PUBLISHER'S PREFACE.

For some time past, the publisher of this work has entertained the idea of presenting to the citizens of the Union, a volume devoted to national interests. Maturing his plans, he laid them before a number of friends-gentlemen distinguished alike for their patriotism, social standing, and wide-spread reputation—and they were cordially endorsed as the promise, if carried out, of supplying a book really needed at this present crisis.

The gentlemen selected to write the various chapters, were chosen with reference to their ability to treat upon the subjects committed to their especial charge; and the publisher indulges the belief that their labor, careful research and investigation, joined with their conscientious desire to accomplish a work of so momentous interest, will be appreciated by every patriotic and reflective mind.

The subjects treated of concern not only the statesman and politician, but every American citizen, however humble or exalted—whether native or naturalized. They extend over a vast range of valuable facts and historical illustrations pertaining to the rights and immunities of citizens under a republican government. The present anomalous state of political parties throughout the country suggests a reason for the appearance of the work; and in the endeavor to meet this exigency it has been carefully prepared.

As a nation, we are essentially eclectic in character, receiving constant accession to our numbers from all parts of the civilized globe. It is, therefore, of the first importance to the integrity and security of our free institutions, that the balance of power in the republic should be sedulously guarded; that a spirit of nationality should rule in the councils of our government; and that the element of foreign political faith, as well as foreign manners and customs, be carefully precluded from vitiating our national morals,—the proud distinction of a free people consisting in its public virtue, which is the animating and sustaining principle of true democracy. It is not enough that we glory in our boasted liberties,—we must be jealous of their integrity-must learn wherein consists their security, their defences, and their danger.

It was a maxim of one of the early heroes of liberty," that “none could love freedom heartily but good men; the rest love not freedom but license, which never hath more indulgence than under tyrants.” This fact is amply sustained by the testimony of all history. The knowledge which we acquire at our own expense is undoubtedly the

most efficacious, but that which we learn from the misfortunes of others is the safest, inasmuch as we receive instruction without pain or danger to ourselves.

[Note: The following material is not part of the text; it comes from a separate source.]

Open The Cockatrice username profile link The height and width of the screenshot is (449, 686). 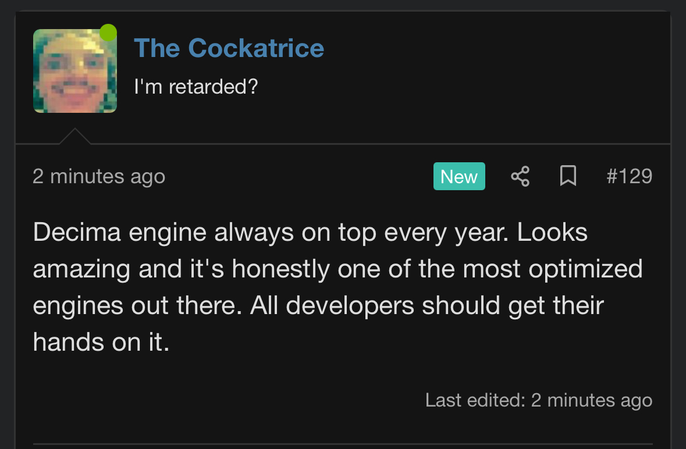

The “ Voice to America” is not the product of any clique; it enforces the opinions of no one party; it has not been prepared under the auspices, nor has it received the sanction, of any set of men organized for political purposes ; but the publisher has been cheered on in his purpose, in the confident assurance that, notwithstanding sectiona Ifeeling, and the specious pretences of fanaticism and political partisanship, there is yet a sufficient number of true-hearted Americans, pledged for the defence and preservation of the inestimable privileges conferred upon our common country, under the ægis of a glorious constitution. The book, therefore, goes forth to the world, claiming only the deference due to honestly-expressed opinions. It relies alone, for success, on the truth of its arguments, and the sacredness of its mission.

NEW YORK, August, 1855.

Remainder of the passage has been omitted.